So far, we know that global recyclers could recycle wastewater into drinking water, and hydroelectric plants can generate electricity by converting water into hydrogen via a gas turbine or fuel cells. But in this case, a Dutch-based sustainability startup claims that you can get around 40% of your total heat needs from your wastewater!
Based in Delft, Zuid-Holland, The Netherlands, DeWarmte is a green tech startup specializing in turning waste into products. Founded in 2019, the Netherlands-based green tech startup takes wastewater at an average of 27 degrees Celsius from household use, such as showering, toilet flushing, dishes, laundry, etc., and extracts all usable heat. The extracted heat is then used to heat fresh water, reducing the energy needed to create domestic hot water.
DeWarmte HeatCycle founders Auke de Vries and Sander Wapperom were college friends interested in exploring energy opportunities. Once they completed their Masters in Mechanical Engineering and Sustainable Energy Technology, they started working to make ends meet. They then participated in the Climate-KIC Accelerator Program to test their technology at YES!Delft, which ultimately resulted in the HeatCycle.
Technically, the process involves extracting heat from wastewater.

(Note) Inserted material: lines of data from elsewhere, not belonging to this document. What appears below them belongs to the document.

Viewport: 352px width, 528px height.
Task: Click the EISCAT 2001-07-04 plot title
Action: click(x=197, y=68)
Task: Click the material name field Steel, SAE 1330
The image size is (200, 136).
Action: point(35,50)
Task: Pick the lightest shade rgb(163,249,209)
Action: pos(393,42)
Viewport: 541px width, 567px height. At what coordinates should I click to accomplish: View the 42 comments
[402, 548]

Heat is extracted by cooling water from 27 degrees Celsius to 2 degrees. The cooled wastewater flows to the sewer and the HeatCycle stores the recovered heat in a system boiler. An integrated heat pump raises the waste heat to 60 degrees Celsius.

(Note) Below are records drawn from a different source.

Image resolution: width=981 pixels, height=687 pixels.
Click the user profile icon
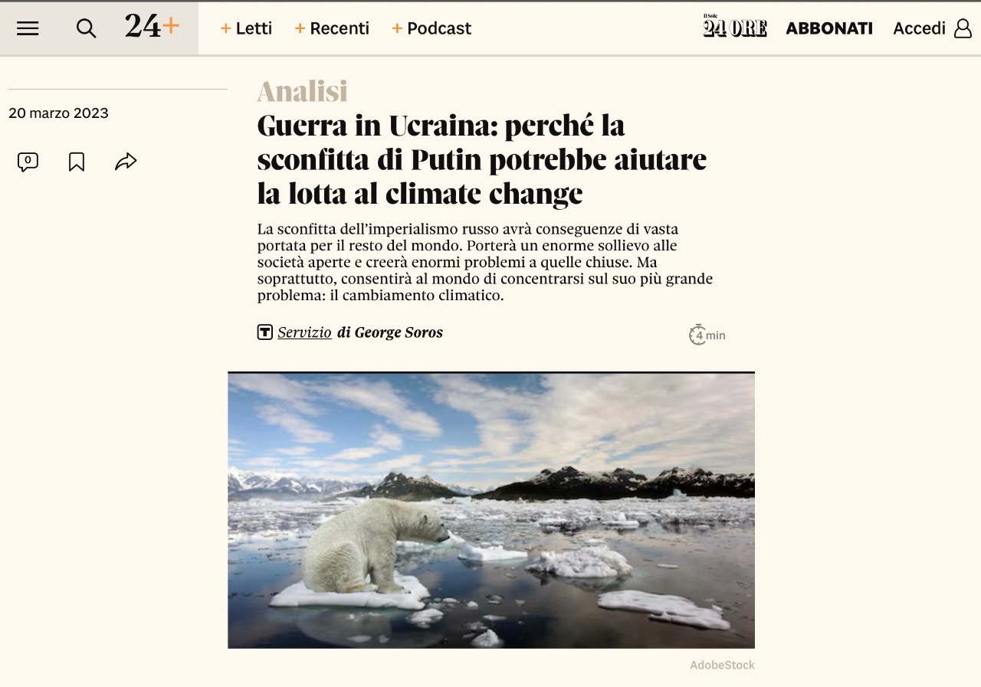[963, 28]
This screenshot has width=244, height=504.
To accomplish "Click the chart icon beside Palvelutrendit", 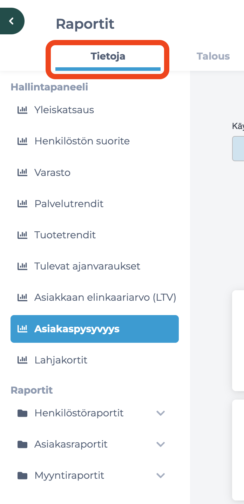I will (x=22, y=204).
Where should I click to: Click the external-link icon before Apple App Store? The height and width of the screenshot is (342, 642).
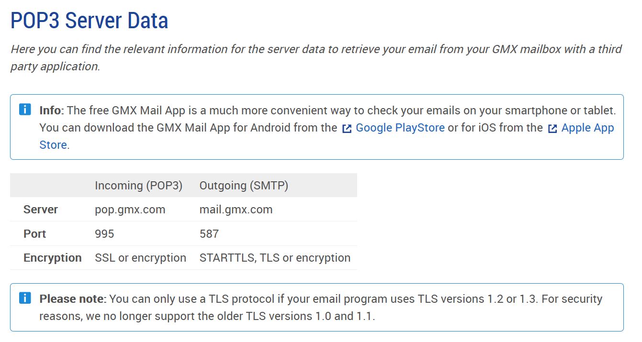pos(552,128)
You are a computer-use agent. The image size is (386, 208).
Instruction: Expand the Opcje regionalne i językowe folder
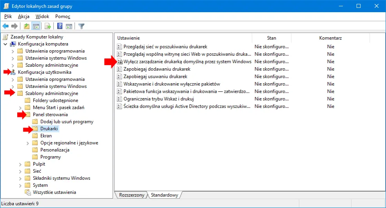[x=27, y=143]
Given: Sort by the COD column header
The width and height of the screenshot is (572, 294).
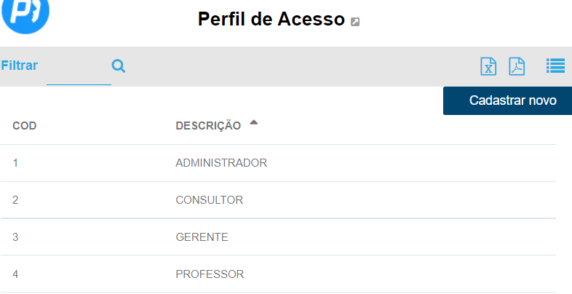Looking at the screenshot, I should tap(25, 126).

The recycled heat can be used as domestic hot water. The founders calculated that this system provides 40% of the heating needs of an average four-person household. In principle, that’s all the hot tap water used, and you still have some left over for space heating. An average family saves up to 300 to 400 euros in energy costs per year.

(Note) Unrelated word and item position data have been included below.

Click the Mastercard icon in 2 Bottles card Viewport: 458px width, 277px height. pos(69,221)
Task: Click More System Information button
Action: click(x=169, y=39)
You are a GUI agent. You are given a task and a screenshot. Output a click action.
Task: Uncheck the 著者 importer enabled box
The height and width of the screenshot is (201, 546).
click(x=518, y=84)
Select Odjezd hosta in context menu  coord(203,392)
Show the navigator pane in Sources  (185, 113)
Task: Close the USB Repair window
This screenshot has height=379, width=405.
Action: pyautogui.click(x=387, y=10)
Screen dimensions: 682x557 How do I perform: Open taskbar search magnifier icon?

Typically, a heat pump extracts heat from the environment, usually from the air and sometimes from ground or surface water. The efficiency of such a pump depends on the temperature of the source. However, the average sewage temperature is 27 degrees Celsius, which is rarely this hot in the Netherlands. Therefore, the HeatCycle is more efficient than a heat pump, consuming less electricity.
The DeWarmte HeatCycle system can be used in almost any home, old or new. Any house where the drain can be made accessible is suitable. Because most of the system is placed in the crawl space, it takes up little living space. The system also does not require a ventilation unit, so there is no facade pollution or noise pollution.
From a sustainability point of view, the high efficiency of the HeatCycle is a guarantee of reduced CO2 emissions in the home. In combination with green electricity or solar panels, the heat supply of the HeatCycle is completely sustainable. To date, DeWarmte has sold over 200 installations, including a two-year full service warranty. When purchasing, buyers can quickly request an online ISED grant become a sustainable development partner by purchasing the same.